As a kid, another part of the game always stood out: the opening credits. The phrase flashing across the screen read, “There is no knowledge that is not power.”
Who knew a game about martial artists fighting to the death could quote Emerson? Was it propaganda to get us kids to read more? I don’t recall Scorpion showing us his reading list or Shao Kahn having a mini-lecture about leadership and management.
I didn’t even play the game that much, but I have thought about the quote often.
In our past, humankind had limited access to education and knowledge. You had to be rich or lucky to go to school or have a tutor.
Epictetus took issue with the notion that knowledge was for the privileged few. He also believed that just as knowledge is power, education is a way to freedom.
A student quotes him as saying, “We should not trust the masses who say only the free can be educated, but rather the lovers of wisdom who say that only the educated are free.”
For centuries, if you wanted to learn something new, you had to visit the local library. It may have been a few counties or countries away, and the books may not be written in your language. And finding a qualified teacher at a reasonable price wasn’t always an option either.
But with smartphones and the Internet, access to knowledge is unlimited. With the Internet and the proliferation of information immediately at our fingertips, we have endless opportunities to learn.
You can find tutorials on YouTube if you want to know how to drive a stick shift or rebuild the engine in your car. There are multiple how-to articles about the subject if you need to know how to write a thesis paper. Need a few new moves to impress your training partners? Instagram is loaded with them.
The trick to learning is to ever be the student. Challenge your thoughts and opinions, and seek new information.
You may be familiar with Ygritte’s affectionate phrase, “You know nothing, Jon Snow” from Game of Thrones. To the philosophy student, it sounds like she spent a little time at the feet of Socrates, who went around Athens informing people they essentially knew nothing. He was eventually condemned to death by poison by the elites and aristocrats who thought he was a bad influence on the youth.
Several hundred years after Socrates drank the hemlock, Epictetus took up his mantle.

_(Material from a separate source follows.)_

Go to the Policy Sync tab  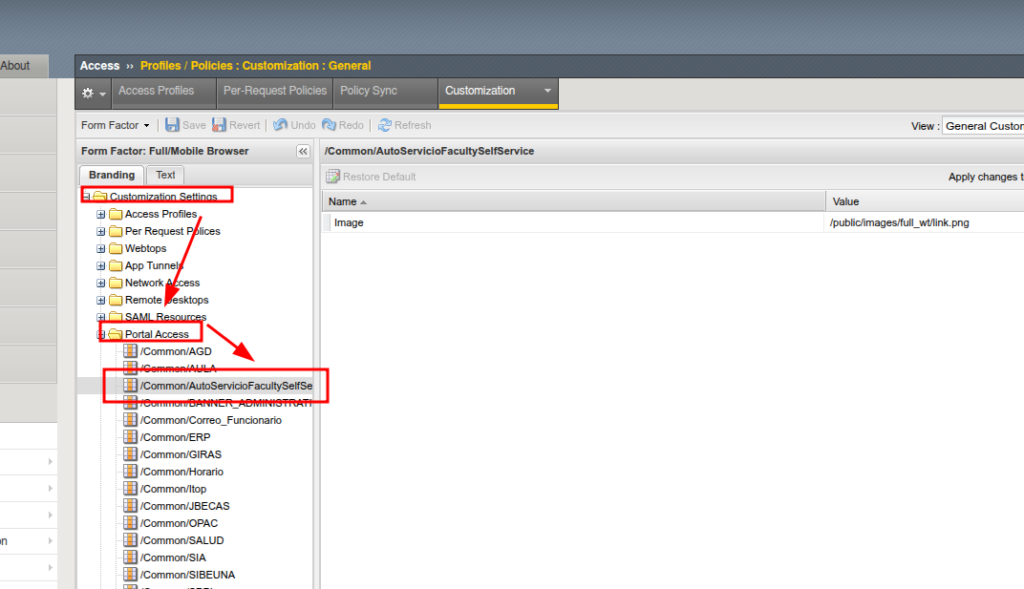pyautogui.click(x=368, y=91)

He is quoted as saying, “If you wish to improve, be content to appear clueless or stupid in extraneous matters…”
Whether in a martial arts studio, a library, or a friendly discussion, it is often best if we sit back, remain quiet, and take in the lessons. You never know what nugget of life-changing information you may find, even in something as simple as a video game.
Knowledge is power. Education is freedom. Seek it thoroughly. Use it wisely. Ever be the student.